Die Staatsanwaltschaft hat nun routinemäßig ein Ermittlungsverfahren eröffnet. Zwar glaube man nicht an eine Straftat, wie zum Beispiel eine Entführung, doch es seien Fragen offen, die noch abschließend zu klären seien. Dabei gehe es vor allem darum, zu untersuchen, ob die Eltern womöglich ihre Aufsichtspflicht verletzt, das Kind sogar vernachlässigt haben könnten.

Viele Fragen im Fall des wieder aufgetauchten Nicola T. (1)

In den italienischen Medien werden vor allem vier Aspekte heiß diskutiert. Einmal geht es um die Zeitverzögerung, mit der das Kind vermisst gemeldet worden war. Wie unter anderem auch "Corriere della Sera" berichtet, hätten die Eltern am 21. Juni gegen Mitternacht das Bett des Jungen verwaist vorgefunden und anschließend mit Dorfbewohnern die abgelegene Gegend um das Haus durchkämmt. Erst neun Stunden später, am nächsten Morgen gegen neun Uhr, sollen sie die Polizei alarmiert haben.

Die Erklärung von Leonardo und Giuseppina T., die mit ihren zwei kleinen Söhnen in einem Ortsteil der Gemeinde Palazzuolo sul Senio in der Region Mugello (nordöstlich von Florenz) leben: "Wir haben Zeit verschwendet, weil wir dachten, er wäre in der Nähe unseres Hauses." So werden sie von "Libero Quotidiano" zitiert. Mehrere Zeitungen berichten zudem, dass der Junge öfter schlafgewandelt sein soll. Eine Behauptung, die seitens der Ermittlungsbehörden bislang nicht kommentiert worden ist. Der Vater äußerte "Today.it" zufolge die Vermutung, dass Nicola aufgewacht sein könnte, draußen nach Mutter und Vater suchte und sich dann im Dunkel des Waldes verirrte.

Rätsel um Sandalen und eine Blutspur

Zudem wird darüber diskutiert, dass der Junge, der am 21. Juni gegen 19 Uhr zu Bett gegangen sei, Sandalen trug. Die Frage, die hierzu vielfach zu lesen ist, lautet: Kann ein 21 Monate altes Kind sich schon selbst Schuhe mit Klettverschlüssen anziehen?

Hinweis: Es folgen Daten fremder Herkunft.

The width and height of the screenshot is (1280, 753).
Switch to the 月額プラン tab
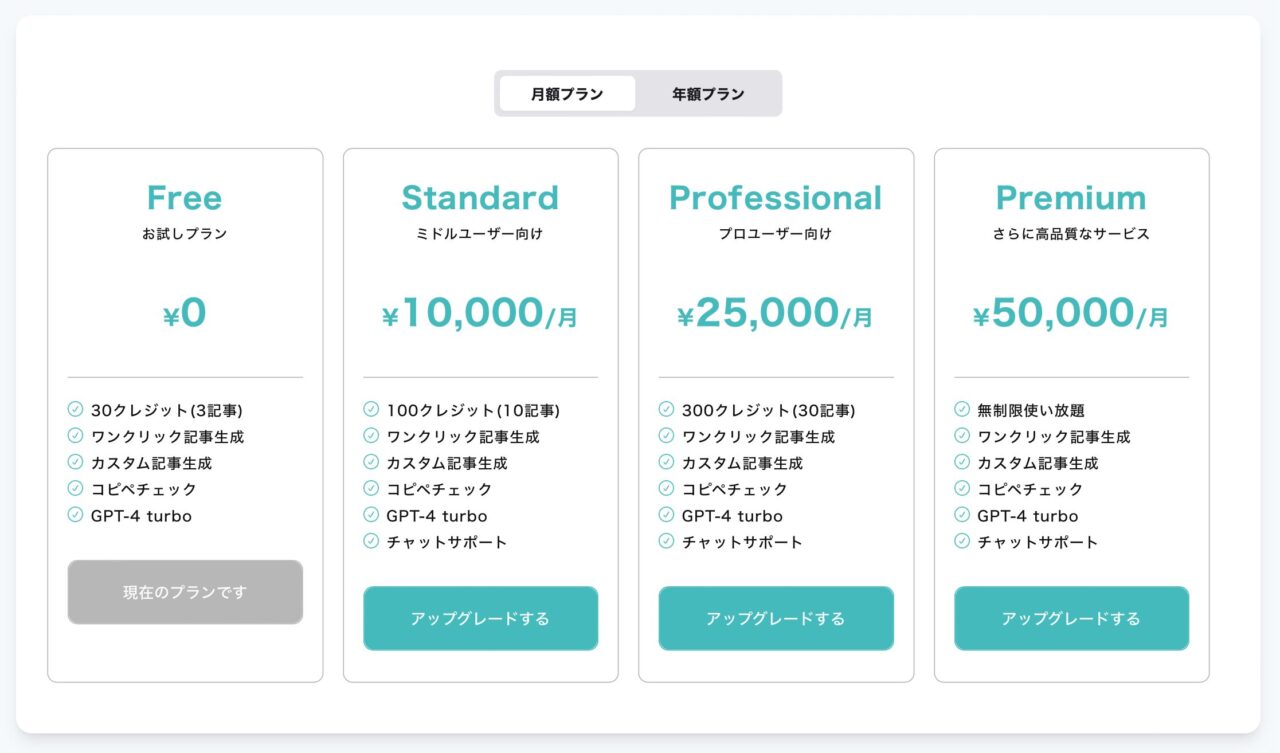point(567,94)
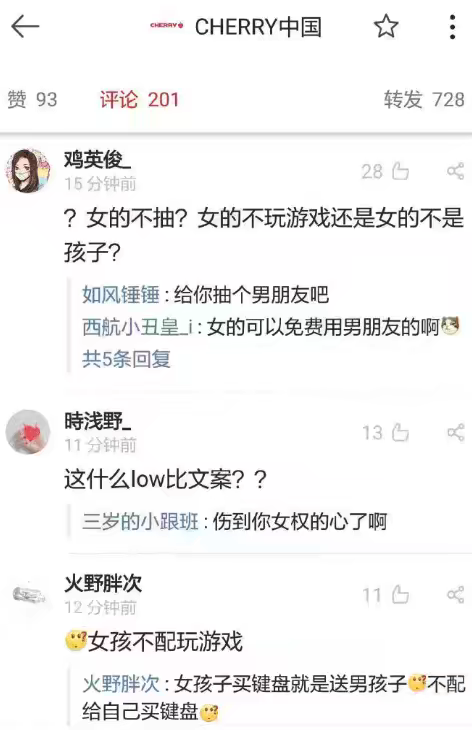Switch to the 转发 728 tab

(x=424, y=99)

Und wenn ja, würde es das wirklich tun, wenn es nachts das Haus verließe, etwa, um seine Eltern zu suchen, die an jenem Abend im Garten saßen?

Auch die Strecke, die der Junge in knapp 35 Stunden zurückgelegt haben soll, gibt Anlass für Spekulationen. Mindestens drei bis vier Kilometer soll Nicola gegangen sein – durch extrem unwirtliches, felsiges Gelände und ohne etwas zu essen oder zu trinken. Wie kann das sein? Welchen Weg hat er genommen, wo geschlafen? "Ich habe den Eindruck, dass er die Nacht nicht in der Schlucht verbracht hat, in der wir ihn gefunden haben, weil das Gras dort nirgends plattgedrückt war", so der Polizist Ciccarelli. Der Vater des Jungen sagt, Nicola sei es gewohnt, viel draußen zu sein und auch lange Wege zu gehen.

"Er ist ein sehr aktives Kind, sehr lebhaft, er könnte einen Kilometer pro Stunde laufen, wir wissen nicht, wie weit er gekommen sein mag", hatte der Bürgermeister von Palazzuolo sul Senio, Philip Gian Piero Moschetti, während der Suchaktion erklärt. "Er war es gewohnt, das Haus zu verlassen und im Freien zu sein."

Eine kleine Blutspur im Haus der Familie soll laut "Corriere della Sera" weiterhin Gegenstand der Untersuchungen sein. Noch sei unklar, um wessen Blut es sich handele und ob ein Zusammenhang zu Nicolas Verschwinden bestehen könnte. Angeblich könne die Spur auf einen Sturz des Kindes weniges Stunden vor seinem Verschwinden zurückzuführen sein, so die Zeitung. Vielleicht habe der Junge sich auch verletzt, als er in der Nacht die Tür öffnete.